= Governance framework =

Political science terminology

Governance frameworks are the structure of a government and reflect the interrelated relationships, factors, and other influences upon the institution. Governance structure is often used interchangeably with governance framework as they both refer to the structure of the governance of the organization. Governance frameworks structure and delineate power and the governing or management roles in an organization. They also set rules, procedures, and other informational guidelines. In addition, governance frameworks define, guide, and provide for enforcement of these processes. These frameworks are shaped by the goals, strategic mandate], financial incentives, and established power structures and processes of the organization.

Governance frameworks establish and perpetuate the efficiency or lack of efficiency in an organization or institution's ability to meet its goals, and even their public relations and perception. The organization of the governance framework is important for the success of the organization meeting its goals. Sociologist John Child states that these are connected and, in a circular manner, belief that changes in governance frameworks will succeed positively impacts the chance that the framework will result in the desired changes. Additionally, Williamson suggests that the organization of a governance framework results in economic consequences for that organization.

Frequently, the term good governance framework references a preferred style of governance that the author believes to be better suited to that industry or organization, especially in relation to public relations, and organizational and financial transparency.

== Applications ==
There are examples of the use of governance frameworks in a wide variety of industries, as well as in the government of nation states and the public sector.

In their application to specific industries, companies, and problems, governance frameworks appear differently and reflect the unique needs of the group or organization. In the governance structure of information technology (IT) organizations, multiple frameworks have been suggested by authors connecting IT issues to the underlying theoretical business, organizational sociology, and economic models. In marine ecology, governance framework suggestions proposed by Fanning et al. provide a guiding structure for the management and conservation of marine in the Wider Caribbean Region. Corporate governance frameworks are also well established and the theories behind how they are structured are discussed in academic papers, with different theoretical perspectives shaping how governance structures are used and influenced by the business. For example, Braganza and Lambert suggest that business leaders use an adaptable governance framework that they believe better addresses strategy as well as operation.
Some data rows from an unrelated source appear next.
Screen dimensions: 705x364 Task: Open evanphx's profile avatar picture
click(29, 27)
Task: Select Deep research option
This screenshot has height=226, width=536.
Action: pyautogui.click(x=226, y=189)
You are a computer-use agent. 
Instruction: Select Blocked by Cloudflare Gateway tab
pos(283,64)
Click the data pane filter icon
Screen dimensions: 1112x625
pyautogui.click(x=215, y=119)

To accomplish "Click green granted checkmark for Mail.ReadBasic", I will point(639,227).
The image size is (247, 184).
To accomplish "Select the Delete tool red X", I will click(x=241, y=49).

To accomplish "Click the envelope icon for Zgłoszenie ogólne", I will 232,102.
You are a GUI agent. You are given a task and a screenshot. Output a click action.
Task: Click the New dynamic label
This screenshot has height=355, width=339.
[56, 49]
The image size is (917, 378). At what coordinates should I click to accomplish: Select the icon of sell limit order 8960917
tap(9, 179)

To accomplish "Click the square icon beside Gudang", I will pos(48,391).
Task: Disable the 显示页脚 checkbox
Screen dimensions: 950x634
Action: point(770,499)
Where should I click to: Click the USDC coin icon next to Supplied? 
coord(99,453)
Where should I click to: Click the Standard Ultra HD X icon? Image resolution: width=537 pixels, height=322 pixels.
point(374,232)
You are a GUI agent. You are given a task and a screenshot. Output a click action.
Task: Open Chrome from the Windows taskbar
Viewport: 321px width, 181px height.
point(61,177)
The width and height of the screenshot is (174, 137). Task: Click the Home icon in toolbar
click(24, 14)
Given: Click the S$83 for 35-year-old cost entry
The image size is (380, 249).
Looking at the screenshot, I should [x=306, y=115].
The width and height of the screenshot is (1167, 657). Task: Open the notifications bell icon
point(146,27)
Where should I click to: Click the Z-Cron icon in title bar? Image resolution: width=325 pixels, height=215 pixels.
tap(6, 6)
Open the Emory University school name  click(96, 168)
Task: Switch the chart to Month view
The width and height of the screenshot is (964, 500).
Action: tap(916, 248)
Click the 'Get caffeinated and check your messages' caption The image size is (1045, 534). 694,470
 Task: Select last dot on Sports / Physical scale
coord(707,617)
In the public sector's governance frameworks, issues of public opinion and financial transparency tied to the concept of good governance frameworks are important, according to consulting firm Clayton Utz. The Charity Commission for England and Wales, a public commission responsible for ensuring trustworthiness of registered charities in the United Kingdom emphasizes its motives and mission, and accountability and transparency goals in its governance framework. It also uses the governance framework to make publicly available its internal organization and leadership structure. Loorbach suggests governance frameworks for nation state governments' development which challenge current paradigms and that he suggests will lead to more sustainable development.